Tuesday, April 24, 2012

More Plan Bs, please

Taking stock of Plan’s Ill Manors more than six weeks since its release, it’s a nasty little gem of a song. Angry, aggressively produced, taut with explosive potential. Heir to rocky-breakbeat-rap workouts like Dizzee’s Sirens or even Gunshot’s Crime Story (with added weight from Shostakovich’s 7th, via Peter Fox), Plan B’s flow captures the barely concealed disdain in British society from both top to bottom (Osborne’s mantra: ‘there is no Plan B’) and bottom to top, the insurmountable frustrations and, despite police locking down virtually every potential site of rupture, the possibility of a mass uprising. “Schools out, rules out, get your bloody tools out,” indeed.

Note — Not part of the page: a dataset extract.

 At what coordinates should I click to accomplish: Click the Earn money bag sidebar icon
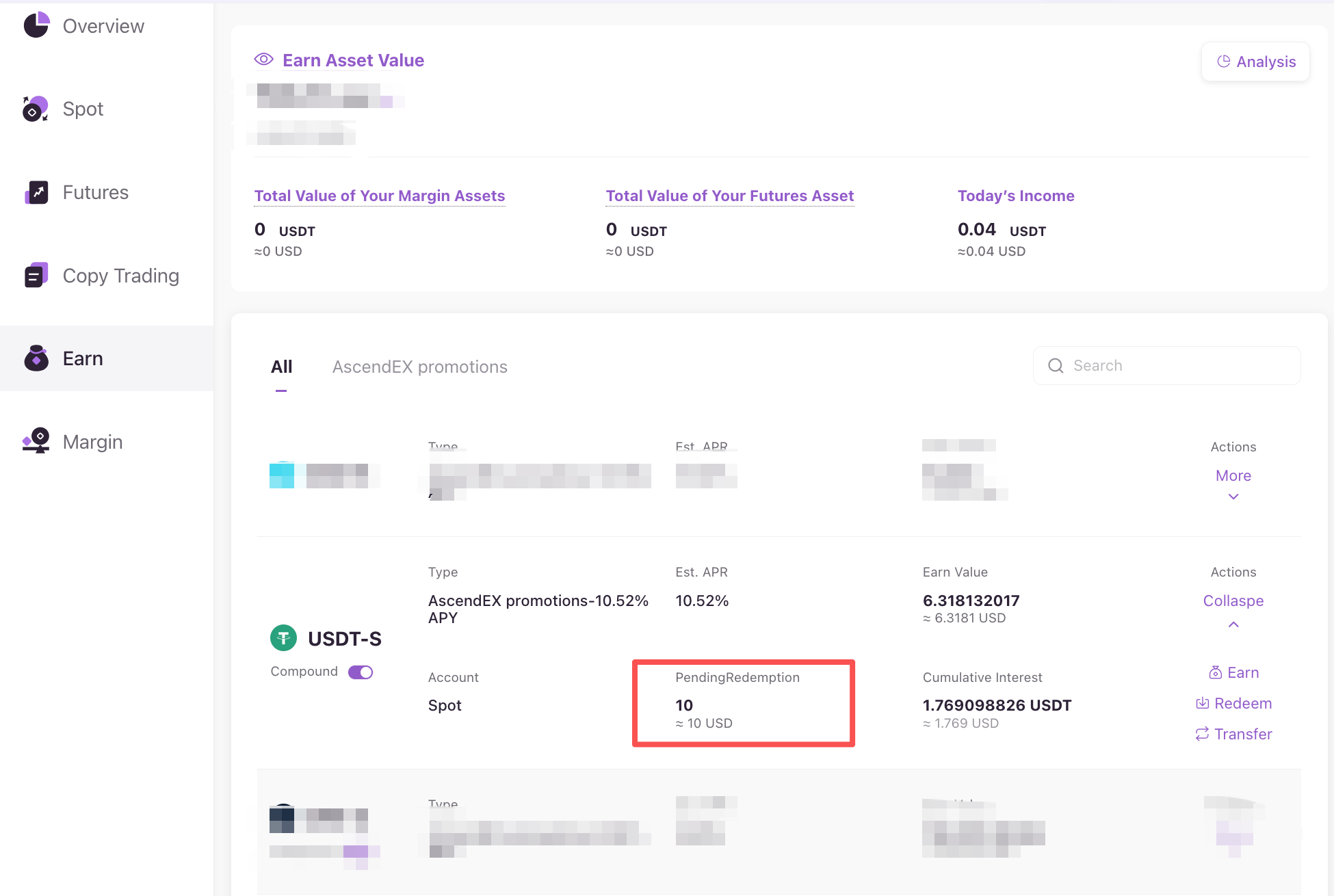click(36, 358)
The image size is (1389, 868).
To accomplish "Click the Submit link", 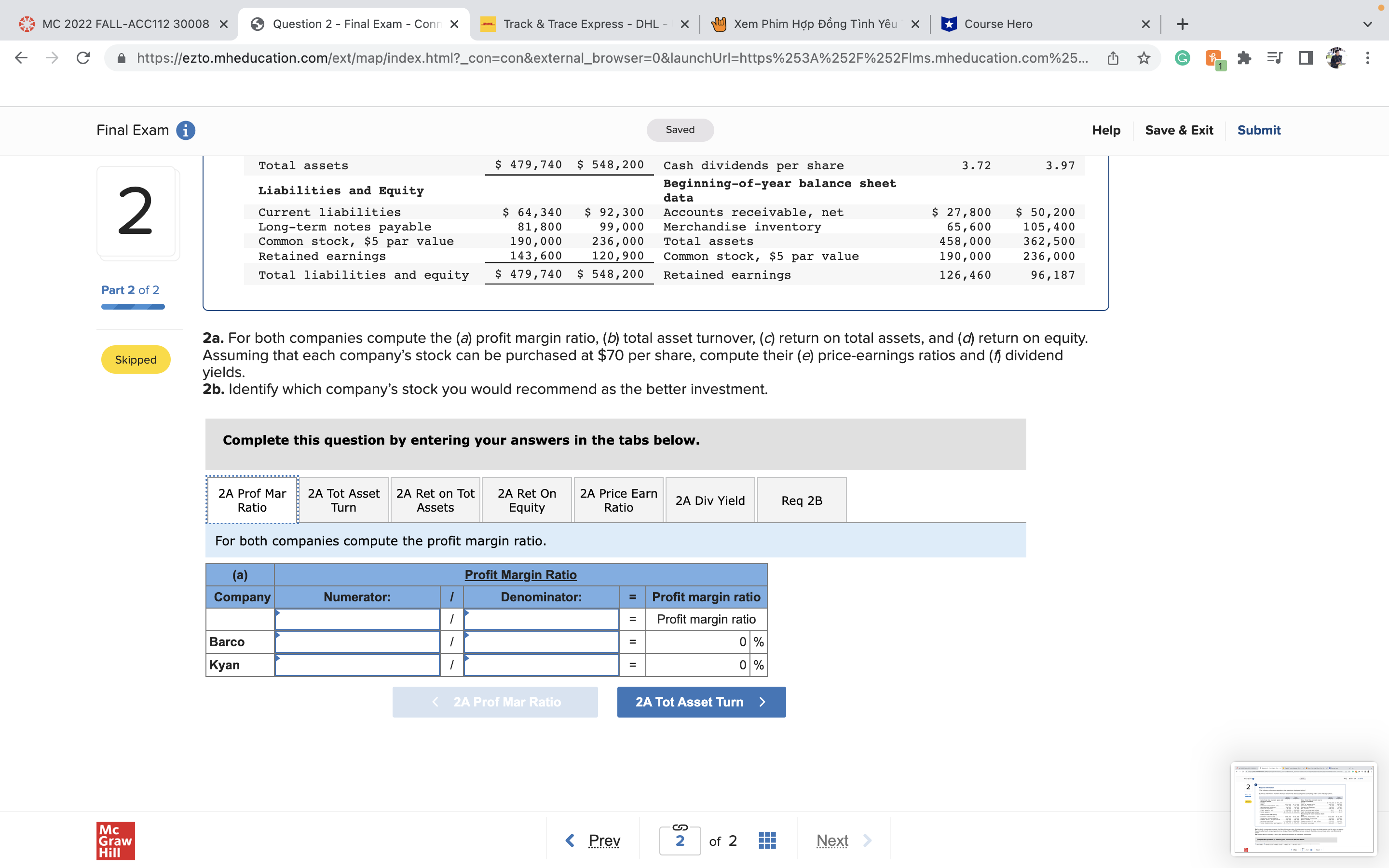I will pos(1258,130).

2.27m views and rising on YouTube, many musical commentators seemed to endorse it. Among bloggers, Rhian Jones despite citing other contenders said it caught the mood, an ‘inescapable sense of right now being either turning-point or, more likely, snapping-point’. Dan Hancox worked the Leningrad comparison ‘about a great city under siege, and the ordinary people who suffer in its heart frantically trying to resist’. Simon Reynolds was less effusive: ‘Sonically and in terms of delivery, as a record it imparts a fraction of the “Pow”-er of 2002-2005 era grime - ... wish it was Lethal B not Plan B doing it.’

This seems to be the problem. Ill Manors is caught between two positions of preference. It is neither the righteous, Clash-in-Victoria Park rock that the old school of Billy Bragg so desperately want to soundtrack social developments, nor the meta-terror of chainsaw dubstep or grime gems like Pow, Rascal’s I Love You, early Wiley, Tempz’s Next Hype, tunes that fed the education-based protests of 2010. Of course there is no reason why these won’t continue to inspire and feed a positive anger from the socially excluded, but for a banger to have big influence it needs direct reference, lines with keywords. But then even here there is a problem, maybe it’s too in your face, hits the nail on the head too well for oedipod consumers. Does it make you feel uneasy? It should!

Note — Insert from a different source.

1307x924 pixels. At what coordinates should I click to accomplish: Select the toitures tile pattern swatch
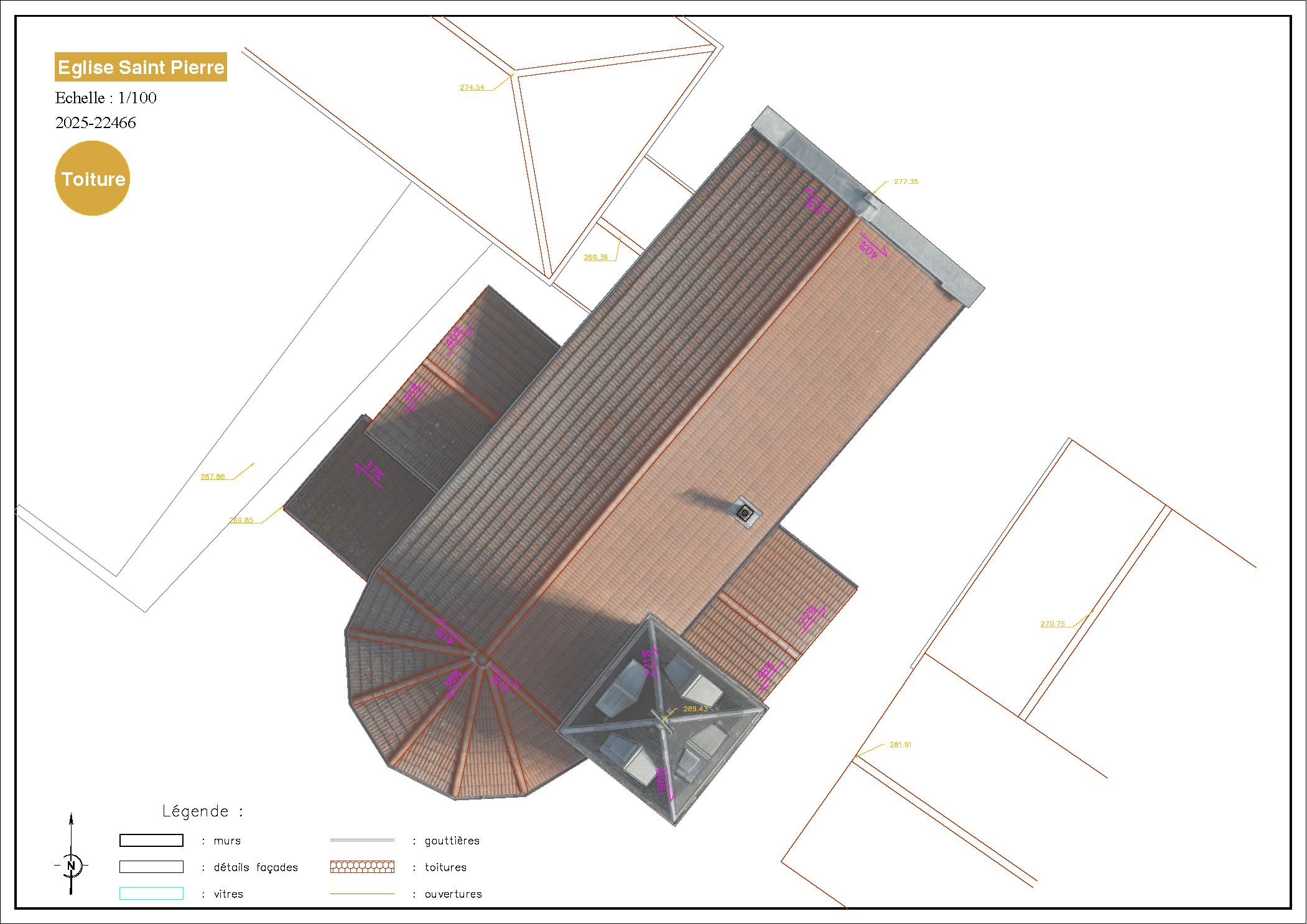pos(362,867)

This isn’t the only issue. Ill Manors seems to be standing on the frontline on its own, isolated. Where are more shitkicking anthems like it? But this is a hip-hop grime hybrid, the unique product of an artist that’s drawn his inspiration from the underground and the social margins but looked to the mainstream for validation. Where’s more from Drew himself, it’s all gone a bit quiet after the TEDx talk and the NME cover. Plan B, who I’m not in any doubt feels the anger and understands the effect of austerity, needs to keep on about that, otherwise it really does look like a cynical record company ploy to get ‘da kids’ on side. Then you realise this is only the centrepiece to his film of the same name (thought the video looked a bit well produced). If not enjoying the full weight even of its own author (and here the Bulmers add swims inexorably into view), Ill Manors is undermined in any bid to be a tipping point for a protest movement.

As things stand we need more modern rage and abrasive fuck yous like Ill Manors the song, and we need more cultural producers pushing the message, more of the time, so that big numbers of people stand up and notice. The film is out in a few weeks, and remembering that PE’s Fight the Power was the fulcrum of Do the Right Thing, with any luck this will inspire more of the same.